* [GIVEN INFORMATION]

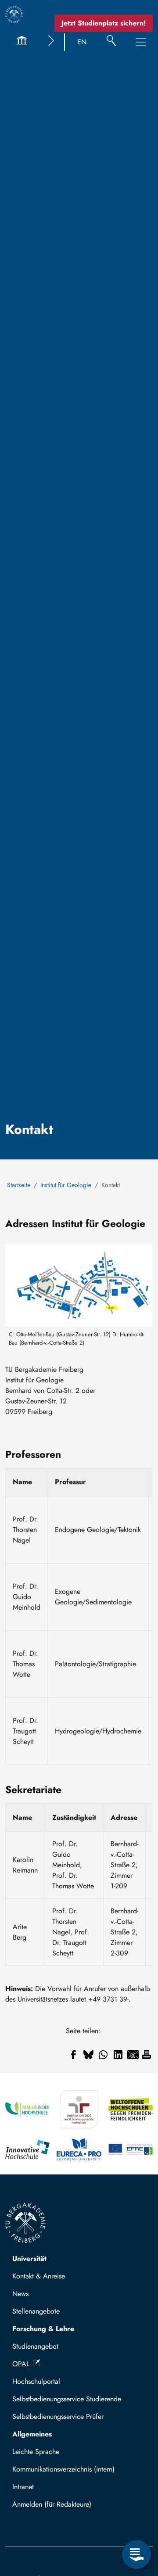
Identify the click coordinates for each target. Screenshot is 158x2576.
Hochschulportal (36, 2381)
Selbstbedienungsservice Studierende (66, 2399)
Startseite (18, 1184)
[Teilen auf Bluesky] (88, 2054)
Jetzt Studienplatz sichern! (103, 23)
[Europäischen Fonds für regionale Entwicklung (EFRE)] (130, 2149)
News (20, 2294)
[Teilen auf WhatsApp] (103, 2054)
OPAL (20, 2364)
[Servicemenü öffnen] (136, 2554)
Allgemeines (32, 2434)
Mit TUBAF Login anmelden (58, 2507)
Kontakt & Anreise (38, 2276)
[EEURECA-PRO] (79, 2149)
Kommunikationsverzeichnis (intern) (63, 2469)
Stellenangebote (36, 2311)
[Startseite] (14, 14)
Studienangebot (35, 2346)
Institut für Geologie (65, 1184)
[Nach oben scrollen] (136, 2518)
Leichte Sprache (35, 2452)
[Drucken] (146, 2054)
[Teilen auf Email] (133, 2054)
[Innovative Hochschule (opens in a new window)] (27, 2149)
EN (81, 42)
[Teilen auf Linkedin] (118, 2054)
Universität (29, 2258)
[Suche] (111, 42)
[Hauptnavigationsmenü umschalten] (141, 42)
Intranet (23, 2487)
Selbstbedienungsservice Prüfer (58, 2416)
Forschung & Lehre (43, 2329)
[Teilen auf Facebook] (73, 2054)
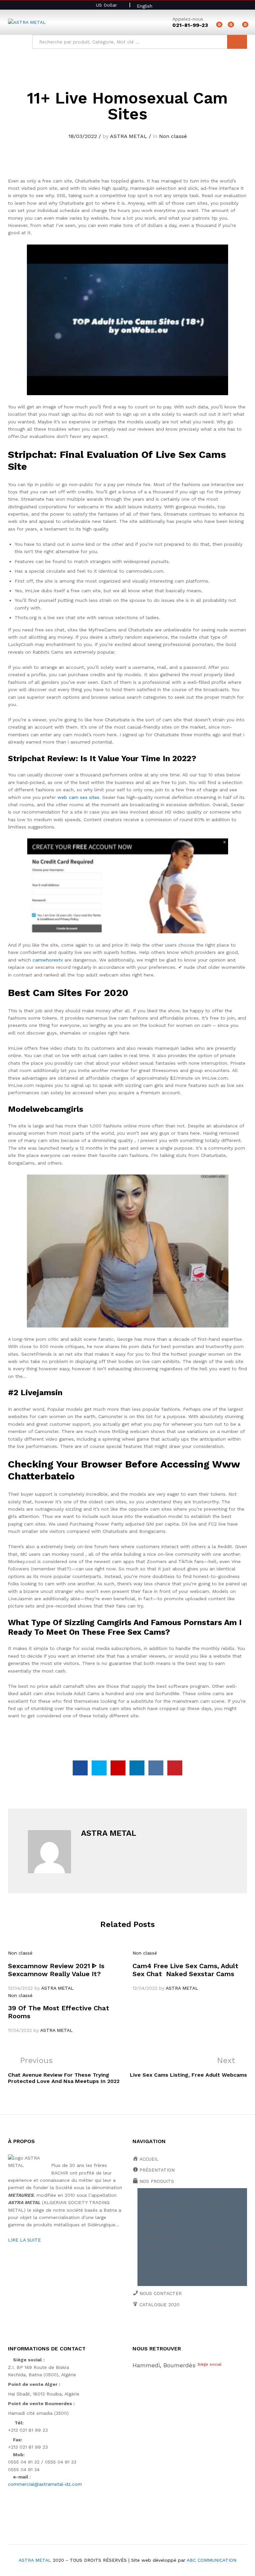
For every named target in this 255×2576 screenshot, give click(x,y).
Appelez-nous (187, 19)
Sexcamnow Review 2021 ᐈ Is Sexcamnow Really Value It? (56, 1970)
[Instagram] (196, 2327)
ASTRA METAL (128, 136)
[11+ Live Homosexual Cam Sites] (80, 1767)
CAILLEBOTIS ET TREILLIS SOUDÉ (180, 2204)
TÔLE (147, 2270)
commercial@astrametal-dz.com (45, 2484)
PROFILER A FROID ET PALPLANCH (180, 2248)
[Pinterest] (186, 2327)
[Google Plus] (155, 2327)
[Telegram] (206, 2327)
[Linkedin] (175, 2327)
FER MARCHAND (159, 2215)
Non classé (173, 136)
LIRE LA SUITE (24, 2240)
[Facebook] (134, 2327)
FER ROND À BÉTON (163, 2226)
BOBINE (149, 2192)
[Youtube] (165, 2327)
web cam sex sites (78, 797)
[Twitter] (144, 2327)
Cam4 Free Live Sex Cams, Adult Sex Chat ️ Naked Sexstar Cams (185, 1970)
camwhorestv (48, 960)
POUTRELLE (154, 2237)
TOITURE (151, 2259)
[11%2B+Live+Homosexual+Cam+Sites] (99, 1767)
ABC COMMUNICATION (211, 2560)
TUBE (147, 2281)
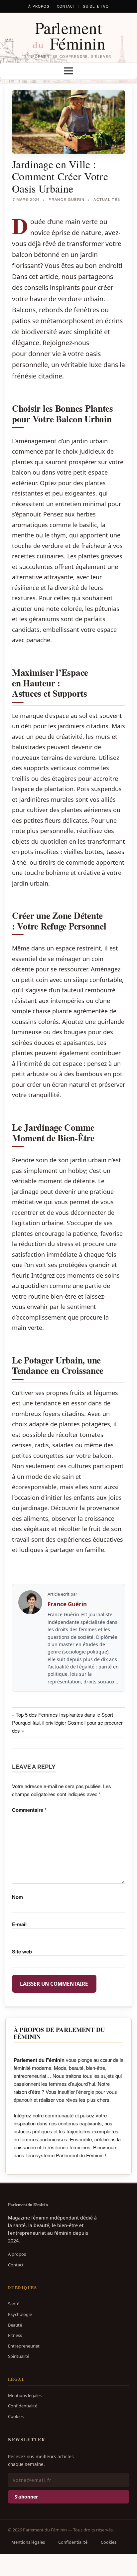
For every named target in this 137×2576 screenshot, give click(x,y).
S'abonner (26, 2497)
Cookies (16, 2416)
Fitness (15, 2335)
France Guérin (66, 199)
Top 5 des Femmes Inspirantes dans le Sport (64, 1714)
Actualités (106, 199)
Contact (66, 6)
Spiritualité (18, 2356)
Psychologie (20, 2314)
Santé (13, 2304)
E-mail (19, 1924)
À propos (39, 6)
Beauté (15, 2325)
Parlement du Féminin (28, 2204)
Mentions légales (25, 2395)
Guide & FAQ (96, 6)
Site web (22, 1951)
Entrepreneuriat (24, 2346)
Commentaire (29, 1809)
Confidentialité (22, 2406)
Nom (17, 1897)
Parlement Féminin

* [TASK OBJECTIVE]
Your copy of the material above should be exact and free of pictures.

* [PROBLEM SOLUTION]
Identify the click coordinates for each target. Screenshot is 158x2576.
Hochschulportal (36, 2381)
Selbstbedienungsservice Studierende (66, 2399)
Startseite (18, 1184)
[Teilen auf Bluesky] (88, 2054)
Jetzt Studienplatz sichern! (103, 23)
[Europäischen Fonds für regionale Entwicklung (EFRE)] (130, 2149)
News (20, 2294)
[Teilen auf WhatsApp] (103, 2054)
OPAL (20, 2364)
[Servicemenü öffnen] (136, 2554)
Allgemeines (32, 2434)
Mit TUBAF Login anmelden (58, 2507)
Kontakt & Anreise (38, 2276)
[EEURECA-PRO] (79, 2149)
Kommunikationsverzeichnis (intern) (63, 2469)
Stellenangebote (36, 2311)
[Startseite] (14, 14)
Studienangebot (35, 2346)
Institut für Geologie (65, 1184)
[Nach oben scrollen] (136, 2518)
Leichte Sprache (35, 2452)
[Drucken] (146, 2054)
[Teilen auf Email] (133, 2054)
[Innovative Hochschule (opens in a new window)] (27, 2149)
EN (81, 42)
[Teilen auf Linkedin] (118, 2054)
Universität (29, 2258)
[Suche] (111, 42)
[Hauptnavigationsmenü umschalten] (141, 42)
Intranet (23, 2487)
Selbstbedienungsservice Prüfer (58, 2416)
Forschung & Lehre (43, 2329)
[Teilen auf Facebook] (73, 2054)
For every named target in this 255×2576 screenshot, give click(x,y).
Appelez-nous (187, 19)
Sexcamnow Review 2021 ᐈ Is Sexcamnow Really Value It? (56, 1970)
[Instagram] (196, 2327)
ASTRA METAL (128, 136)
[11+ Live Homosexual Cam Sites] (80, 1767)
CAILLEBOTIS ET TREILLIS SOUDÉ (180, 2204)
TÔLE (147, 2270)
commercial@astrametal-dz.com (45, 2484)
PROFILER A FROID ET PALPLANCH (180, 2248)
[Pinterest] (186, 2327)
[Google Plus] (155, 2327)
[Telegram] (206, 2327)
[Linkedin] (175, 2327)
FER MARCHAND (159, 2215)
Non classé (173, 136)
LIRE LA SUITE (24, 2240)
[Facebook] (134, 2327)
FER ROND À BÉTON (163, 2226)
BOBINE (149, 2192)
[Youtube] (165, 2327)
web cam sex sites (78, 797)
[Twitter] (144, 2327)
Cam4 Free Live Sex Cams, Adult Sex Chat ️ Naked Sexstar Cams (185, 1970)
camwhorestv (48, 960)
POUTRELLE (154, 2237)
TOITURE (151, 2259)
[11%2B+Live+Homosexual+Cam+Sites] (99, 1767)
ABC COMMUNICATION (211, 2560)
TUBE (147, 2281)
For every named target in this 137×2576 screenshot, give click(x,y).
S'abonner (26, 2497)
Cookies (16, 2416)
Fitness (15, 2335)
France Guérin (66, 199)
Top 5 des Femmes Inspirantes dans le Sport (64, 1714)
Actualités (106, 199)
Contact (66, 6)
Spiritualité (18, 2356)
Psychologie (20, 2314)
Santé (13, 2304)
E-mail (19, 1924)
À propos (39, 6)
Beauté (15, 2325)
Parlement du Féminin (28, 2204)
Mentions légales (25, 2395)
Guide & FAQ (96, 6)
Site web (22, 1951)
Entrepreneuriat (24, 2346)
Commentaire (29, 1809)
Confidentialité (22, 2406)
Nom (17, 1897)
Parlement Féminin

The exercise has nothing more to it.